A much anticipated FS

There will be 3 parts to this presentation. - a short introduction to ZFS and its great features - discussion of porting work, enumerate differences between the FreeBSD port and Solaris ZFS, and show some performance numbers. - demonstrate how ZFS works on a FreeBSD machine

I would like to present the work I did on porting ZFS file system from the OpenSolaris to the FreeBSD. ZFS is one of the most wanted file system these days, it offers a huge number of interesting features and some unique ones, like:

  • storage pool model,
  • copy-on-write model (no fsck, no journaling),
  • end-to-end data integrity,
  • integrated volume manager, which provides for example single and double
parity RAID-Z, RAID-1, dynamic stripping, hot-spare support, etc.
  • cheap snapshots,
  • snapshots rollback,
  • clones (writtable snapshots),
  • simplified administration (no newfs(8), bsdlabel(8), fdisk(8), growfs(8),
tunefs(8)),
  • no limits,
  • fast native backup and restore,
  • data compression,
  • adaptive endianess,
  • data encryption (WIP).
One part of my talk and paper will provide more detailed introduction to ZFS and its features.
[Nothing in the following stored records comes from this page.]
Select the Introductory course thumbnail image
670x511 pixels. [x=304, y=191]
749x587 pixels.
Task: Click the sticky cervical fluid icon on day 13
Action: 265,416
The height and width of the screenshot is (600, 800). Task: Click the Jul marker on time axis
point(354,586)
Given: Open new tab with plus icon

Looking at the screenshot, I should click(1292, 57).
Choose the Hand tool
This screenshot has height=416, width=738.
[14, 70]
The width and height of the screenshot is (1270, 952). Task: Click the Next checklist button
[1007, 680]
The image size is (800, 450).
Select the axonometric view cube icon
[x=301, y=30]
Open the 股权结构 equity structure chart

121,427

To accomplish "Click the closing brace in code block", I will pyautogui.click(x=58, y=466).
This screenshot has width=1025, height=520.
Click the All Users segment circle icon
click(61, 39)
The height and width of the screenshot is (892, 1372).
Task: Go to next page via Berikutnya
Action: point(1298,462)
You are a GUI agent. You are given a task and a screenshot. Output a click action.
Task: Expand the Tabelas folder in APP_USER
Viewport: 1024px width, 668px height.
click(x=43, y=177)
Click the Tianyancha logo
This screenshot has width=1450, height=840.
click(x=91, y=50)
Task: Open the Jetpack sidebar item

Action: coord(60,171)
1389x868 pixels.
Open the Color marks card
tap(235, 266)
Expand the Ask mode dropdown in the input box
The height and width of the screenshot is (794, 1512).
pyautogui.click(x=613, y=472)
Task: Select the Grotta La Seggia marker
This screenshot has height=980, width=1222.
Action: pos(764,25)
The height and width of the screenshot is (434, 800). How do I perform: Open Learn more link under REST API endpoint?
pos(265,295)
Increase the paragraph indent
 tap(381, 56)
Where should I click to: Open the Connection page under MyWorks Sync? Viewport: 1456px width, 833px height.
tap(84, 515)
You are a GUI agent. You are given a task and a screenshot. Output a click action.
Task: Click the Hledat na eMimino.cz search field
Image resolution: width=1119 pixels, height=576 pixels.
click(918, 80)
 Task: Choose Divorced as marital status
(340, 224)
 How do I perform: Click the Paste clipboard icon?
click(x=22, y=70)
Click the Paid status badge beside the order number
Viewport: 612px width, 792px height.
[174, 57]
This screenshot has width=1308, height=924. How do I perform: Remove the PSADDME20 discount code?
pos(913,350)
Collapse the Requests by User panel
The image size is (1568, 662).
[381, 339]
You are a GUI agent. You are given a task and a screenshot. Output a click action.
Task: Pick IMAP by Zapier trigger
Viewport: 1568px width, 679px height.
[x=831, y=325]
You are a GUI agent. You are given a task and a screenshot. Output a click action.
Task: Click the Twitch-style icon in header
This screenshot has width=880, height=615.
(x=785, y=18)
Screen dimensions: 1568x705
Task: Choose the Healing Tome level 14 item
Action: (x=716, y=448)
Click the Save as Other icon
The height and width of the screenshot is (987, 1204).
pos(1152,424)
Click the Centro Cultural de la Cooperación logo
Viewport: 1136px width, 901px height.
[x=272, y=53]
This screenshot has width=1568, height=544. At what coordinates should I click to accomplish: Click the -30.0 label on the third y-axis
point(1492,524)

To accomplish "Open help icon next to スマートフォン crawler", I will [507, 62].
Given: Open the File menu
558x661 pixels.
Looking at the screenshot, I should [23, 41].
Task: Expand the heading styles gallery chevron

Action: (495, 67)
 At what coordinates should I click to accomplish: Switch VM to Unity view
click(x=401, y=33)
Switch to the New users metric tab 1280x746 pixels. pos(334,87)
I started working on ZFS port in the middle of August 2006. At this point (January 2007) my port is almost complete. 95% of the entire functionality is already implemented and works. Performance optimization process is in progress as well, file system is already marked as MPSAFE and works stable. The main part of the paper will describe porting work I did. ZFS consists userland applications and libraries, but it's heart is a kernel module. I'll try to show how well ZFS fits into FreeBSD because of integration with the GEOM infrastructure. I'd also like to describe methods I used to speed up the whole porting process and keep vendor source mostly unmodified, which will allow for easy vendor's changes tracking. I'll also like to use my port as an excuse to compare OpenSolaris' and FreeBSD's kernels, mostly VFS and disk I/O subsystems. While doing presentation I'd like to demonstrate working ZFS on FreeBSD, which may be interesting for those who attend the conference. At the end of the paper, I'll show some performance comparsion between UFS2 and ZFS (although ZFS on FreeBSD is not yet well optimized). I'd also enumerate future goals and directions on my work as ZFS opens many doors, ie. ZFS integration with jails, iSCSI, NFS, etc. We also need to port NFSv4 ACLs, which are natively used in ZFS.